The clustering package supports modern vectorization technologies. If you have a modern computer with vectorizing instruction sets (SSE2, SSE4_2, AVX, ...), set the following cmake-option

              
                -DCPU_ACCELERATION=VEC
              
            

where VEC is one of: SSE2, SSE4_1, SSE4_2 or AVX. If a unsupported option is set, it will raise an segmentation fault.

Licensing

Citation

The underlying methods are based on the following articles:

  • F. Sittel and G. Stock, Robust Density-Based Clustering to Identify Metastable Conformational States of Proteins, J. Chem. Theory Comput., 12, 2426, 2016; DOI: 10.1021/acs.jctc.5b01233
  • A. Jain and G. Stock, Hierarchical folding free energy landscape of HP35 revealed by most probable path clustering, J. of Phys. Chem. B, 118, 7750 - 7760, 2014; DOI: 10.1021/jp410398a
  • D. Nagel, A. Weber, B. Lickert and G. Stock, Dynamical coring of Markov state models, J. Chem.

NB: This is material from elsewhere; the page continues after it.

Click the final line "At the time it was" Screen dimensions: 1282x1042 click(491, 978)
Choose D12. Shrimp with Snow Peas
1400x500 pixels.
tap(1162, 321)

Phys., 150, 094111, 2019; DOI: 10.1063/1.5081767

We kindly ask you to cite these articles if you use this software package for published works.

License

This project was created by lettis and is currently maintained by moldyn-nagel.
Copyright (c) 2015-2019, Florian Sittel and Daniel Nagel All rights reserved.
Redistribution and use in source and binary forms, with or without modification, are permitted provided that the following conditions are met:
Redistributions of source code must retain the above copyright notice, this list of conditions and the following disclaimer.
Redistributions in binary form must reproduce the above copyright notice, this list of conditions and the following disclaimer in the documentation and/or other materials provided with the distribution.

THIS SOFTWARE IS PROVIDED BY THE COPYRIGHT HOLDERS AND CONTRIBUTORS "AS IS" AND ANY EXPRESS OR IMPLIED WARRANTIES, INCLUDING, BUT NOT LIMITED TO, THE IMPLIED WARRANTIES OF MERCHANTABILITY AND FITNESS FOR A PARTICULAR PURPOSE ARE DISCLAIMED. IN NO EVENT SHALL THE COPYRIGHT HOLDER OR CONTRIBUTORS BE LIABLE FOR ANY DIRECT, INDIRECT, INCIDENTAL, SPECIAL, EXEMPLARY, OR CONSEQUENTIAL DAMAGES (INCLUDING, BUT NOT LIMITED TO, PROCUREMENT OF SUBSTITUTE GOODS OR SERVICES; LOSS OF USE, DATA, OR PROFITS; OR BUSINESS INTERRUPTION) HOWEVER CAUSED AND ON ANY THEORY OF LIABILITY, WHETHER IN CONTRACT, STRICT LIABILITY, OR TORT (INCLUDING NEGLIGENCE OR OTHERWISE) ARISING IN ANY WAY OUT OF THE USE OF THIS SOFTWARE, EVEN IF ADVISED OF THE POSSIBILITY OF SUCH DAMAGE.